Figure 5. — Activity of sgRNA variants with bulges targeted to genomic loci with different GC contents. (A) Target sites, cleavage activities (% indels by T7E1 assay) and GC contents of different guide strands targeted to *HBB* and *CCR5* genes. *Cleavage activity of R-25 is from reference (22). (B and C) T7E1 activity of R-08 variants targeted to *HBB* genomic loci with (B) single-base DNA bulges or (C) single-base sgRNA bulges. Color schemes and labels are similar to Figures 2 and 4. Error bar, SEM (n = 2).

For the guide strand R-25, which contains a low percentage of GC, we found that all R-25 variants tested showed non-detectable activities using the T7E1 assay (Supplementary Table S2). In contrast, for R-08 variants with bulges throughout the guide sequence, we observed cleavage activities at more positions compared with R-01 (Figure 5B and C). These results of bulge tolerance for variants of R-08 and R-25 support our GC dependence hypothesis.
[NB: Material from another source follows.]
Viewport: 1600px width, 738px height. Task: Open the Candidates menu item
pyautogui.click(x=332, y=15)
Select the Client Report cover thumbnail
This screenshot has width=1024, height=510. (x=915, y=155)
Cas9 cleavage with sgRNA variants containing 2- to 5-bp bulges

In addition to single-base bulges between sgRNA and target sequence, it is important to determine if bulges longer than 1 bp can also be tolerated by the CRISPR/Cas9 systems. Consequently, the tolerance of 2- to 5-bp bulges was tested at locations where single-base bulges were well tolerated. For sgRNA bulges, we added two to five U's 15- or 12-bp upstream of PAM into the guide sequences of R-01 and R-30, respectively. To generate DNA bulges, we deleted two bases from the guide sequences of R-01 and R-30 (Figure 6A). Strikingly, we found that sgRNA variants forming 2-, 3- and 4-bp RNA bulges induced cleavage activities as determined by the T7E1 assay in HEK 293T cells (Figure 6B). Since sgRNA variants forming 2-bp DNA bulges did not show any detectable activity, we did not test longer DNA bulges. Our findings that sgRNA bulges of >2-bp are better tolerated than DNA bulges of similar size are consistent with the higher cleavage activities by guide strands with 1-bp sgRNA bulges compared to those with 1-bp DNA bulges as shown in Figures 2 and 4.
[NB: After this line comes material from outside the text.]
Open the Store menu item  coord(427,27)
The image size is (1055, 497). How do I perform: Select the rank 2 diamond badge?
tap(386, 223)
Figure 6. — Activity of sgRNA variants with 2-bp DNA or 2- to 5-bp sgRNA bulges. Guide strands with 2- to 5-bp addition are labeled with ‘+’ and positions of the added bases and guide strands with 2-bp deletion are labeled with ‘−’ and positions of the deleted bases. (A) Sequences comparison of guide RNAs and target sites, with position numbers on top. (B) Bar graph showing cleavage activities of these sgRNA variants quantified by T7E1 assay in HEK293T cells. Error bar, SEM (n = 2).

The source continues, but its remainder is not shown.